• [What you should do] What follows is a block of records; reproduce all of it verbatim.

• [Dataset content]
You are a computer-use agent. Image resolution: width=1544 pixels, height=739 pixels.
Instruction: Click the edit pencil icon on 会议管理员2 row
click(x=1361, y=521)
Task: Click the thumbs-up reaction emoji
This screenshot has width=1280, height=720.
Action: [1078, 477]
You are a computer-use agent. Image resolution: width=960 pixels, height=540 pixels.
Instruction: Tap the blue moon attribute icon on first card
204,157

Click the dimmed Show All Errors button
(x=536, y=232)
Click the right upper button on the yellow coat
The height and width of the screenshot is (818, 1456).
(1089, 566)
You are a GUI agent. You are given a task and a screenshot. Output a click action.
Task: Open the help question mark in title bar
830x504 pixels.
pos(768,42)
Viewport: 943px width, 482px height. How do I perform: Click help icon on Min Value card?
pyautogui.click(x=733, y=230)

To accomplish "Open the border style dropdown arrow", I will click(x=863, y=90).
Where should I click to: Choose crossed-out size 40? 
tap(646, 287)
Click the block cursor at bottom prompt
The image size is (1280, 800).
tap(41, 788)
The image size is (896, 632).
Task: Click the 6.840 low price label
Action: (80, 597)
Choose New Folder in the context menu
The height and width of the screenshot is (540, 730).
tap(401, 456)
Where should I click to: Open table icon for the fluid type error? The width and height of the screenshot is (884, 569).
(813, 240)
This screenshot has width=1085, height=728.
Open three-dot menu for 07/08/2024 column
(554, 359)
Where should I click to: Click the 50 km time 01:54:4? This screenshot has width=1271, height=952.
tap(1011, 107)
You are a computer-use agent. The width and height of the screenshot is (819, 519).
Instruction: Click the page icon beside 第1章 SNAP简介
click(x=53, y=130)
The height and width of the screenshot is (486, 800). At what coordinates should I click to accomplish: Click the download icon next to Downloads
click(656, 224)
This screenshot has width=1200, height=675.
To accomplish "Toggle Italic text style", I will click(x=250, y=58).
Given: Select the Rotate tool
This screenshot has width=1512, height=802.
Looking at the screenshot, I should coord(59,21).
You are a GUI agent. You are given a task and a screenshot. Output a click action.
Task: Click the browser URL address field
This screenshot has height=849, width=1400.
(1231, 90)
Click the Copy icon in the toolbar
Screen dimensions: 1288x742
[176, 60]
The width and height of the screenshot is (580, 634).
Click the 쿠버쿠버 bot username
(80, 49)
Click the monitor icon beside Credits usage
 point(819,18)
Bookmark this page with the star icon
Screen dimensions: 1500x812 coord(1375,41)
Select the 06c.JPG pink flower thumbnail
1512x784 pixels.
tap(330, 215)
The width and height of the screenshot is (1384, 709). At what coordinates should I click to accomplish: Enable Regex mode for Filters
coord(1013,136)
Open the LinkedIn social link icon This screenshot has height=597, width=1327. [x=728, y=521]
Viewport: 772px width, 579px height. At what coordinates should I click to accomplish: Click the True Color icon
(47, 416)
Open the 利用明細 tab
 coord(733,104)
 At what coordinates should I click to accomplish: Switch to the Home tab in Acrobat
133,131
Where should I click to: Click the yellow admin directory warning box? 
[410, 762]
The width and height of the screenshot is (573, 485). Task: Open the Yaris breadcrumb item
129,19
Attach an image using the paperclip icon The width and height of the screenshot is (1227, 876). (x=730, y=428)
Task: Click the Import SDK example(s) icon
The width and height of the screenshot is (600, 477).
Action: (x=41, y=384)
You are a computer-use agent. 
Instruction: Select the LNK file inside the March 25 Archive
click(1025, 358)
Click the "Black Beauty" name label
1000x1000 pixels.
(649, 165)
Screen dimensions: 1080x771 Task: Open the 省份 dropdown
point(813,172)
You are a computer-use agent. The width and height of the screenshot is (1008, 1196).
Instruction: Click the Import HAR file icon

• [Exercise result]
You are a computer-use agent. Image resolution: width=1544 pixels, height=739 pixels.
Instruction: Click the edit pencil icon on 会议管理员2 row
click(x=1361, y=521)
Task: Click the thumbs-up reaction emoji
This screenshot has width=1280, height=720.
Action: [1078, 477]
You are a computer-use agent. Image resolution: width=960 pixels, height=540 pixels.
Instruction: Tap the blue moon attribute icon on first card
204,157

Click the dimmed Show All Errors button
(x=536, y=232)
Click the right upper button on the yellow coat
The height and width of the screenshot is (818, 1456).
(1089, 566)
You are a GUI agent. You are given a task and a screenshot. Output a click action.
Task: Open the help question mark in title bar
830x504 pixels.
pos(768,42)
Viewport: 943px width, 482px height. How do I perform: Click help icon on Min Value card?
pyautogui.click(x=733, y=230)

To accomplish "Open the border style dropdown arrow", I will click(x=863, y=90).
Where should I click to: Choose crossed-out size 40? 
tap(646, 287)
Click the block cursor at bottom prompt
The image size is (1280, 800).
tap(41, 788)
The image size is (896, 632).
Task: Click the 6.840 low price label
Action: (80, 597)
Choose New Folder in the context menu
The height and width of the screenshot is (540, 730).
tap(401, 456)
Where should I click to: Open table icon for the fluid type error? The width and height of the screenshot is (884, 569).
(813, 240)
This screenshot has width=1085, height=728.
Open three-dot menu for 07/08/2024 column
(554, 359)
Where should I click to: Click the 50 km time 01:54:4? This screenshot has width=1271, height=952.
tap(1011, 107)
You are a computer-use agent. The width and height of the screenshot is (819, 519).
Instruction: Click the page icon beside 第1章 SNAP简介
click(x=53, y=130)
The height and width of the screenshot is (486, 800). At what coordinates should I click to accomplish: Click the download icon next to Downloads
click(656, 224)
This screenshot has width=1200, height=675.
To accomplish "Toggle Italic text style", I will click(x=250, y=58).
Given: Select the Rotate tool
This screenshot has width=1512, height=802.
Looking at the screenshot, I should coord(59,21).
You are a GUI agent. You are given a task and a screenshot. Output a click action.
Task: Click the browser URL address field
This screenshot has height=849, width=1400.
(1231, 90)
Click the Copy icon in the toolbar
Screen dimensions: 1288x742
[176, 60]
The width and height of the screenshot is (580, 634).
Click the 쿠버쿠버 bot username
(80, 49)
Click the monitor icon beside Credits usage
 point(819,18)
Bookmark this page with the star icon
Screen dimensions: 1500x812 coord(1375,41)
Select the 06c.JPG pink flower thumbnail
1512x784 pixels.
tap(330, 215)
The width and height of the screenshot is (1384, 709). At what coordinates should I click to accomplish: Enable Regex mode for Filters
coord(1013,136)
Open the LinkedIn social link icon This screenshot has height=597, width=1327. [x=728, y=521]
Viewport: 772px width, 579px height. At what coordinates should I click to accomplish: Click the True Color icon
(47, 416)
Open the 利用明細 tab
 coord(733,104)
 At what coordinates should I click to accomplish: Switch to the Home tab in Acrobat
133,131
Where should I click to: Click the yellow admin directory warning box? 
[410, 762]
The width and height of the screenshot is (573, 485). Task: Open the Yaris breadcrumb item
129,19
Attach an image using the paperclip icon The width and height of the screenshot is (1227, 876). (x=730, y=428)
Task: Click the Import SDK example(s) icon
The width and height of the screenshot is (600, 477).
Action: (x=41, y=384)
You are a computer-use agent. 
Instruction: Select the LNK file inside the March 25 Archive
click(1025, 358)
Click the "Black Beauty" name label
1000x1000 pixels.
(649, 165)
Screen dimensions: 1080x771 Task: Open the 省份 dropdown
point(813,172)
You are a computer-use agent. The width and height of the screenshot is (1008, 1196).
Instruction: Click the Import HAR file icon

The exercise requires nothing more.